* **TASK MATERIAL**
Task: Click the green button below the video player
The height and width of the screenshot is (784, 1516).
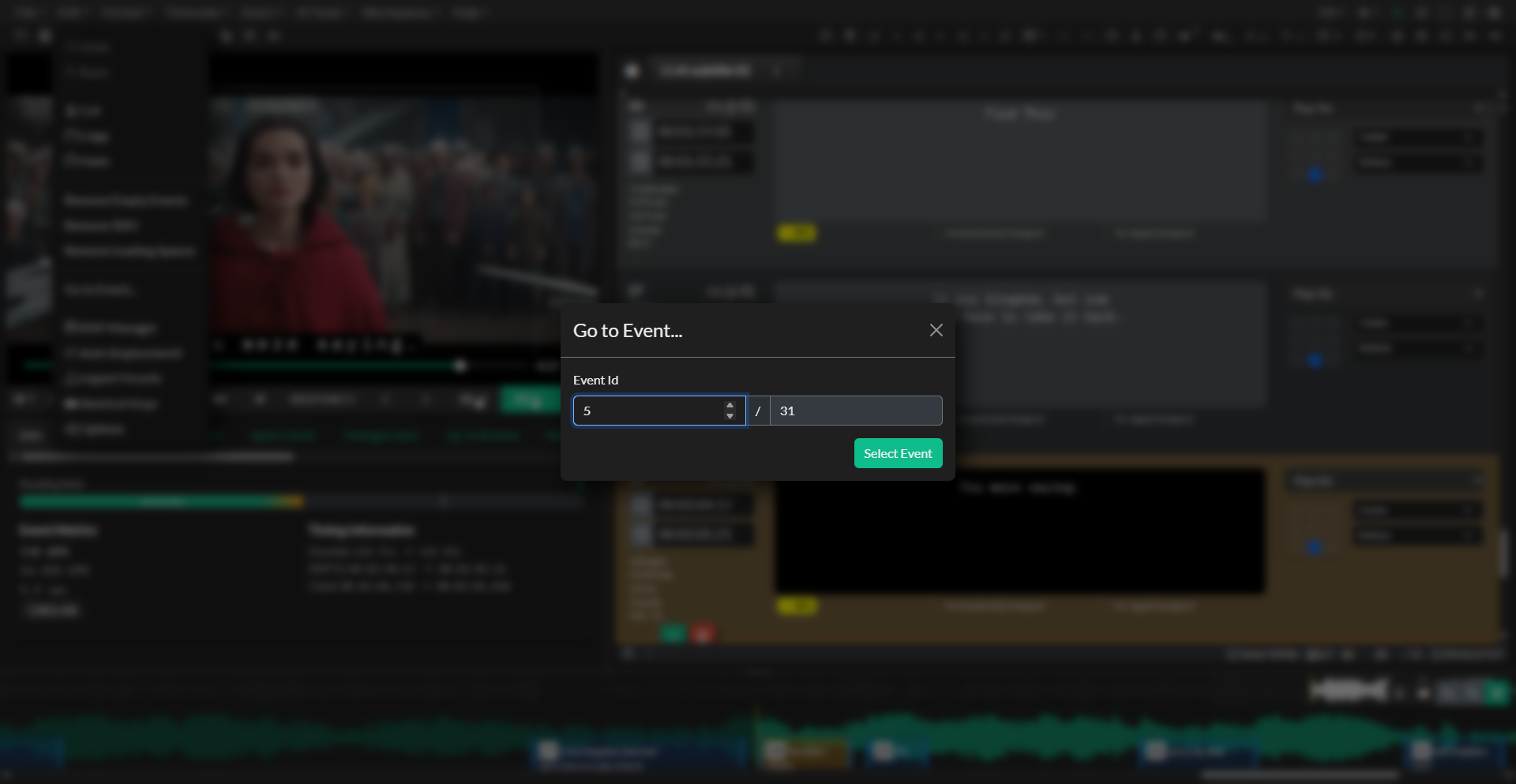Action: tap(527, 400)
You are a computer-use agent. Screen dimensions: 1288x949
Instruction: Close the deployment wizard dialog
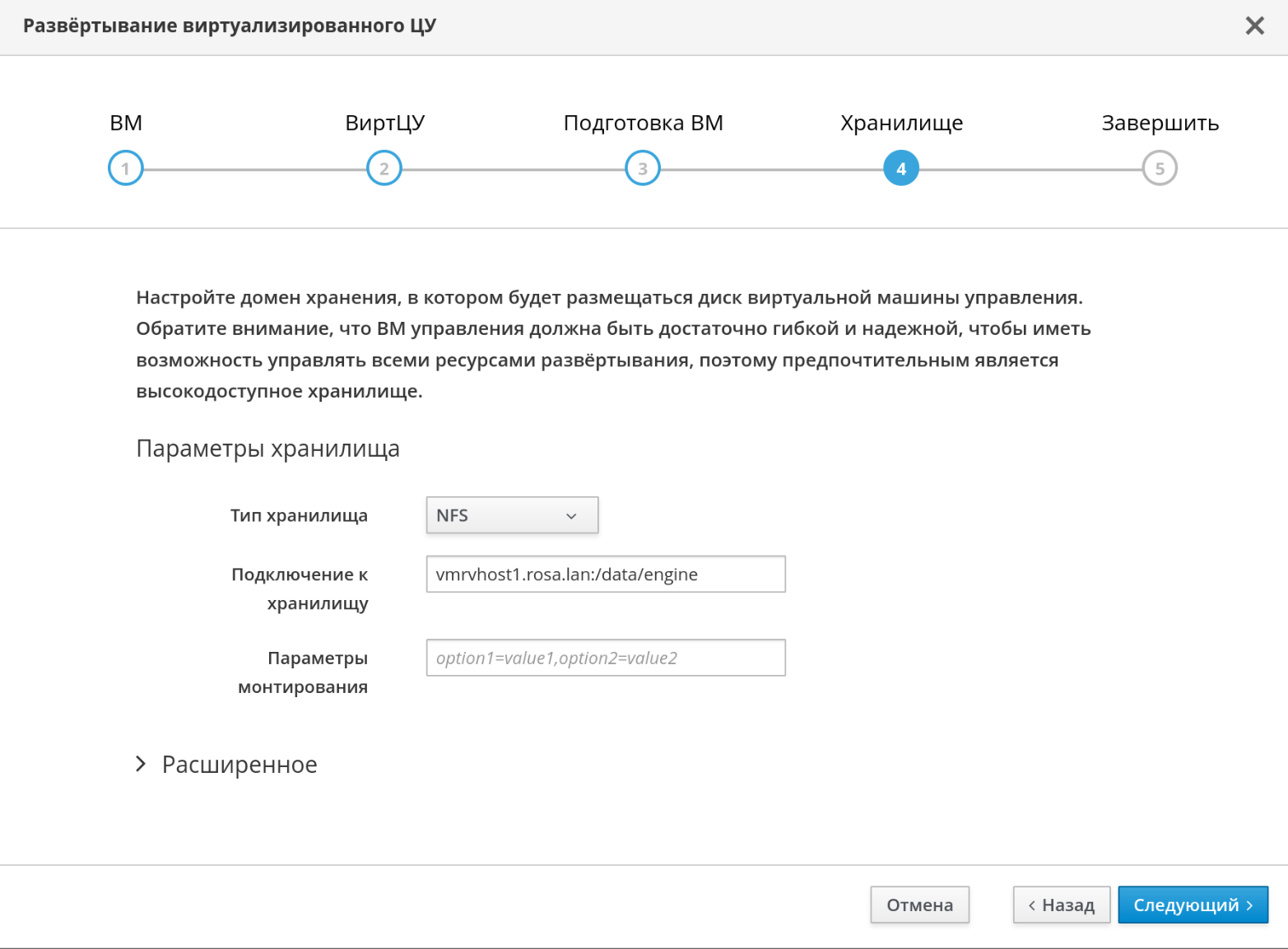point(1254,26)
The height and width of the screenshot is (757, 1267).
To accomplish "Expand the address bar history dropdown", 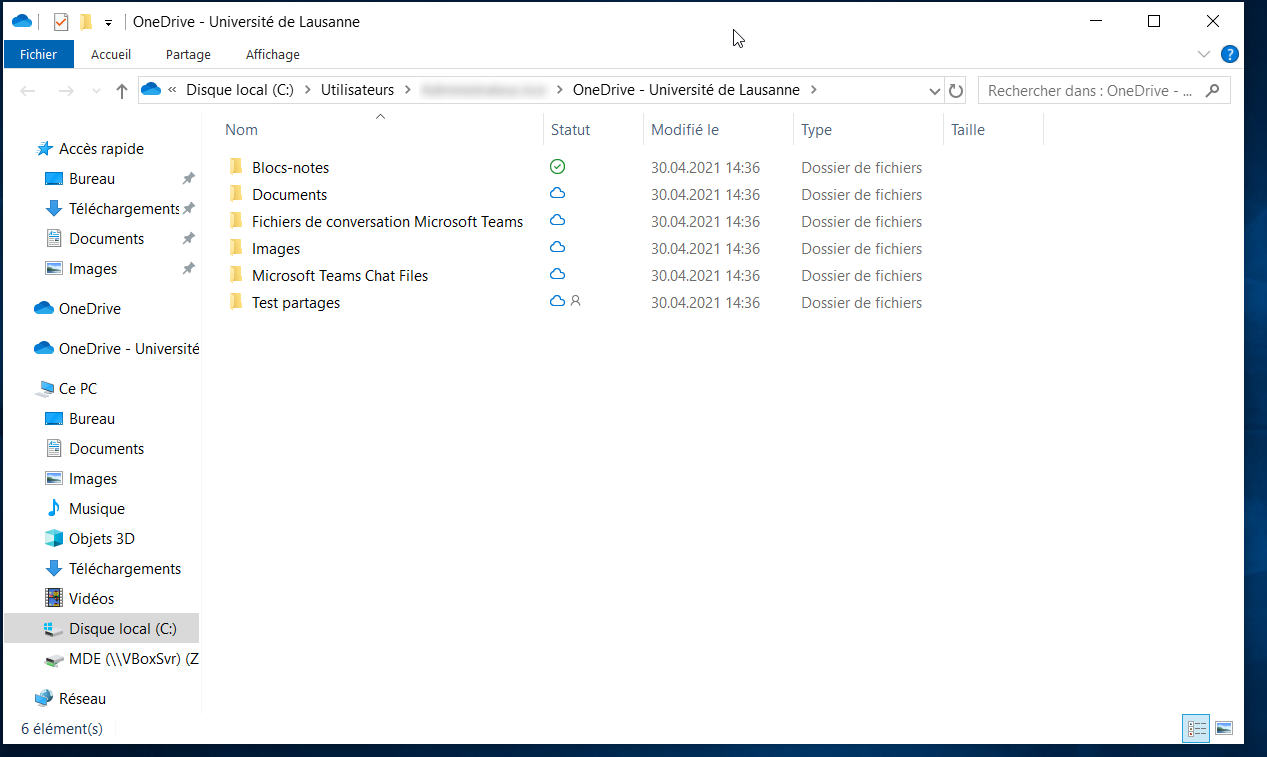I will (934, 90).
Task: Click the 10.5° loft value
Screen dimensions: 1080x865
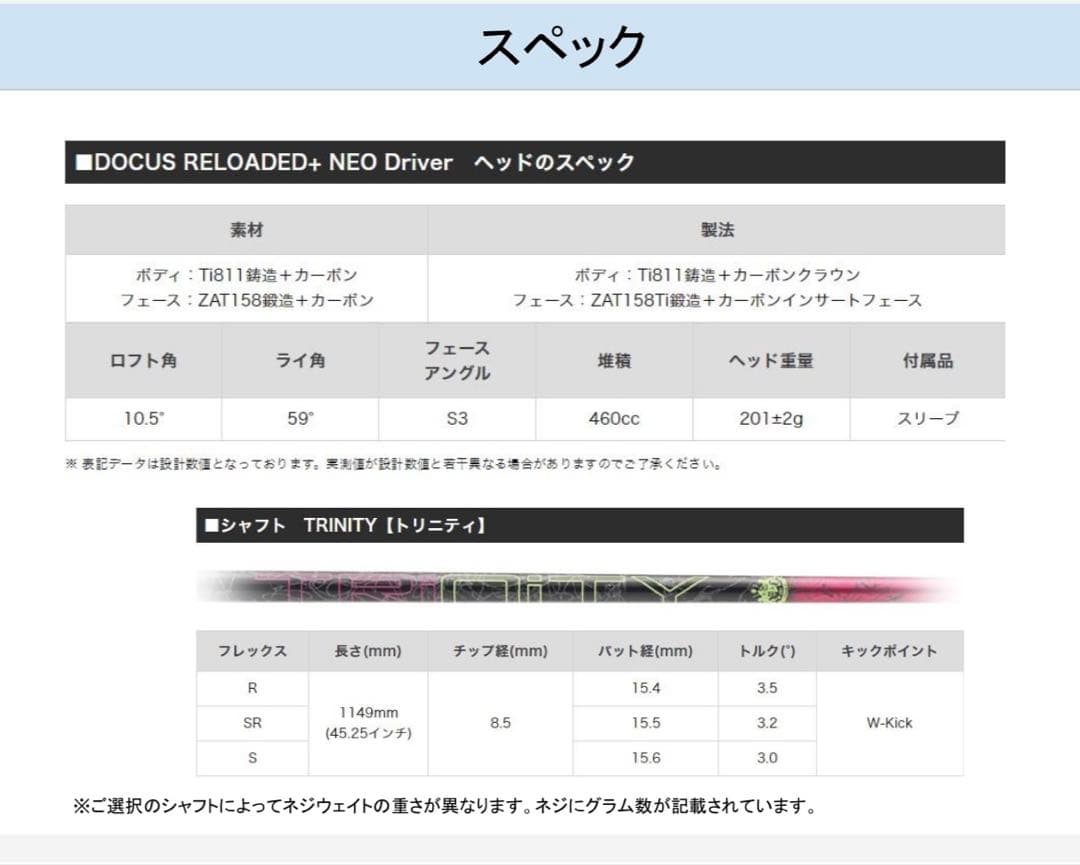Action: 143,419
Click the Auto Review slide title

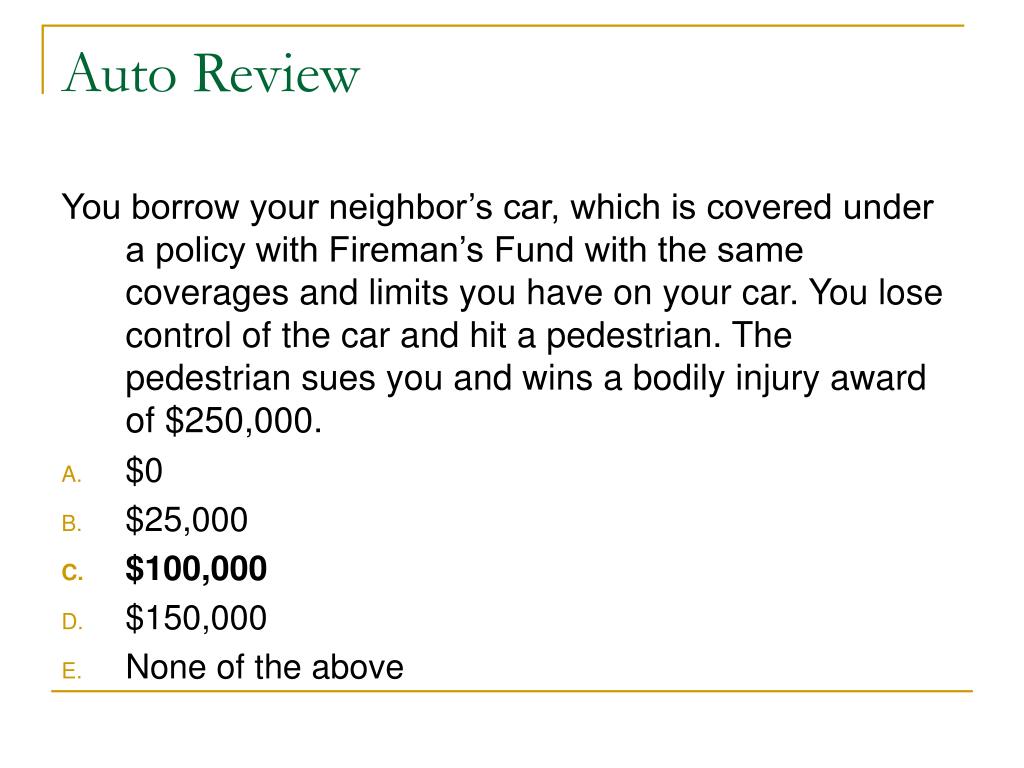pos(211,73)
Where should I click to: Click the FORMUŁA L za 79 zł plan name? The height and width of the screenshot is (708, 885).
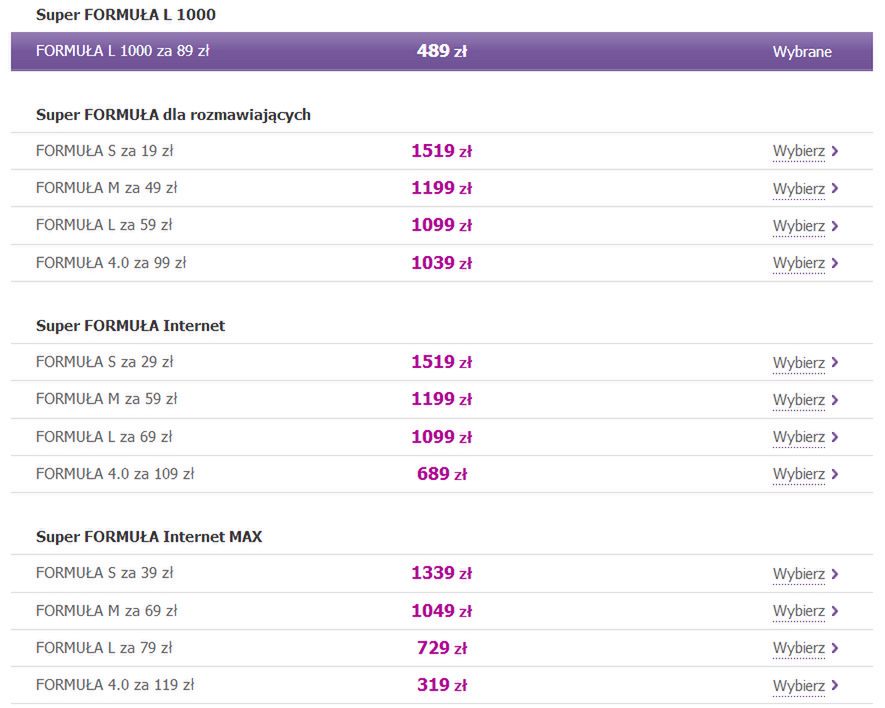(104, 648)
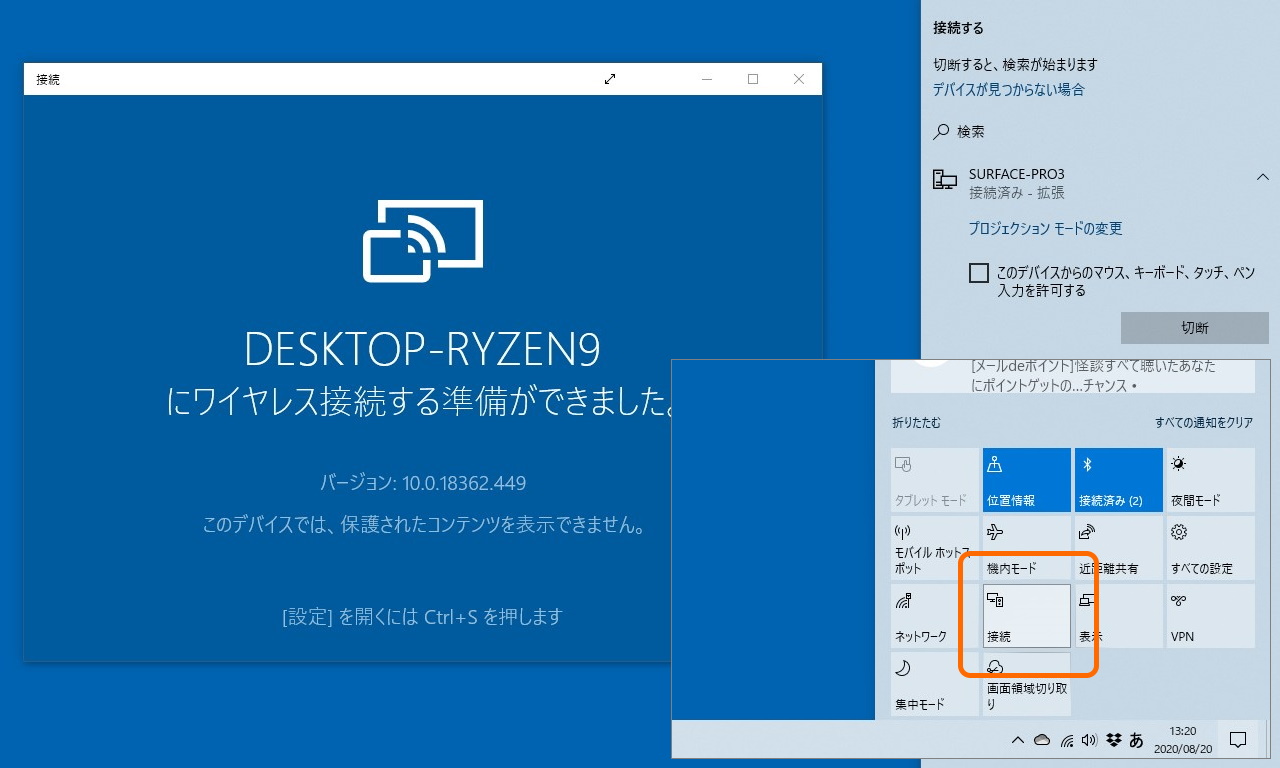Check the マウス、キーボード input permission checkbox

tap(979, 272)
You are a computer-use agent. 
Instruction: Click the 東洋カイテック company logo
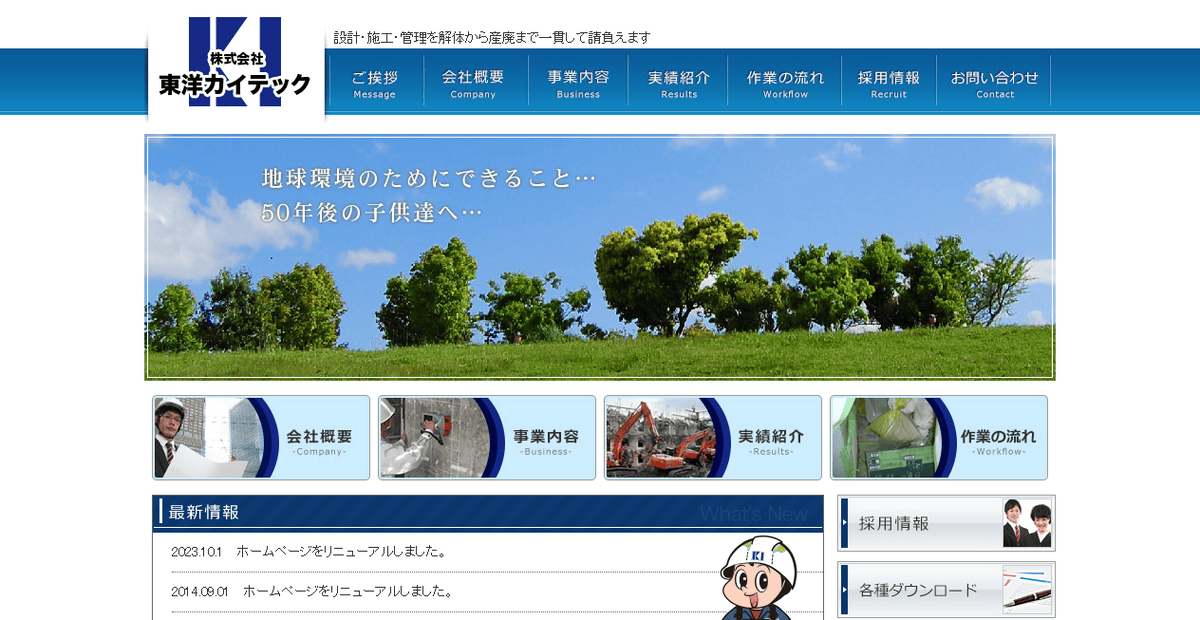pyautogui.click(x=237, y=65)
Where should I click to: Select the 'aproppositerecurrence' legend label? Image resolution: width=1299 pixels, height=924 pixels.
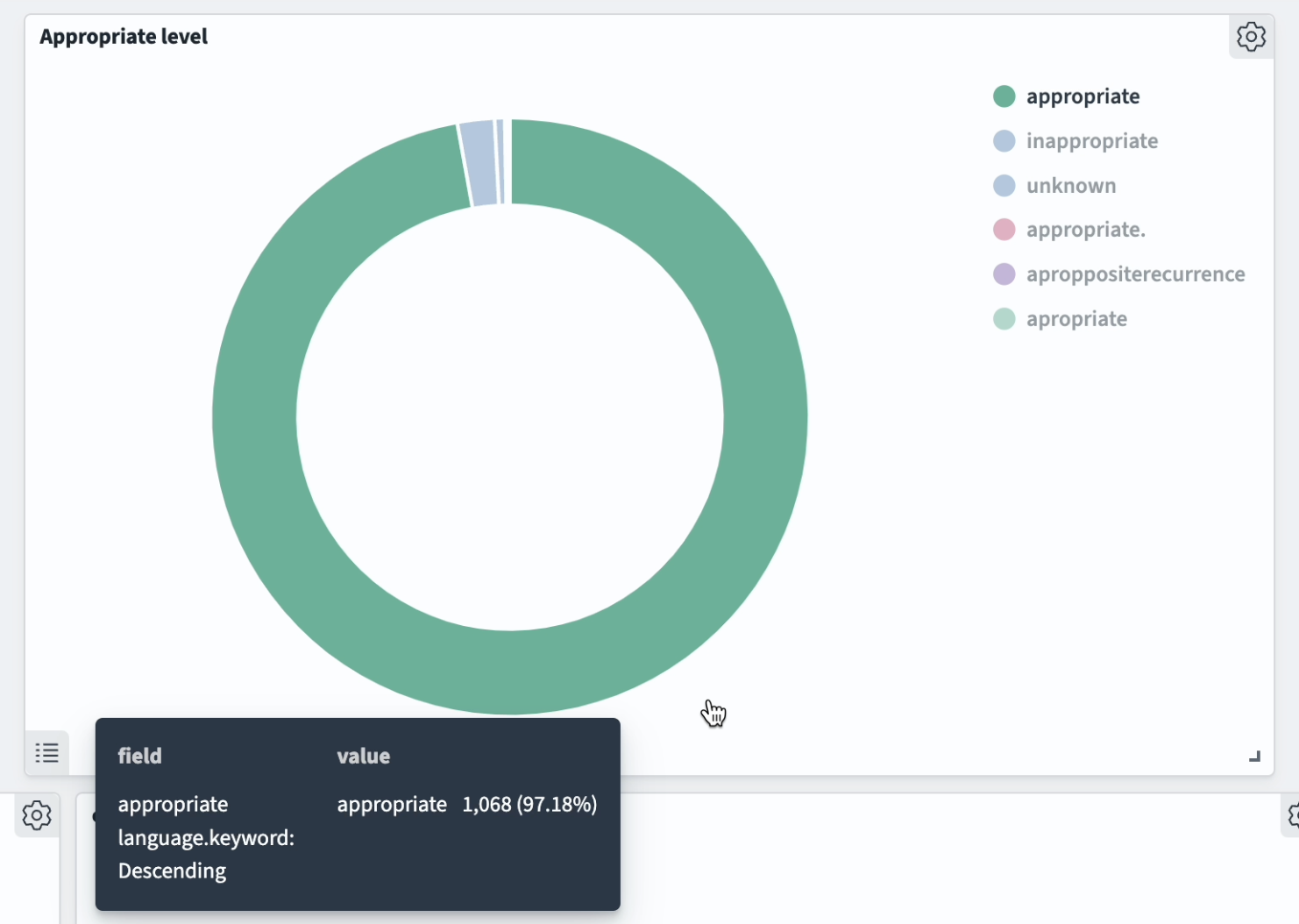click(x=1135, y=274)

* **TASK ITEM**
Please write out the lines above exactly, from the one that contains "Where should I click to: Select" through the final line, and include none of the pictures.

* **ANSWER SPACE**
Where should I click to: Select the 'aproppositerecurrence' legend label? Image resolution: width=1299 pixels, height=924 pixels.
click(x=1135, y=274)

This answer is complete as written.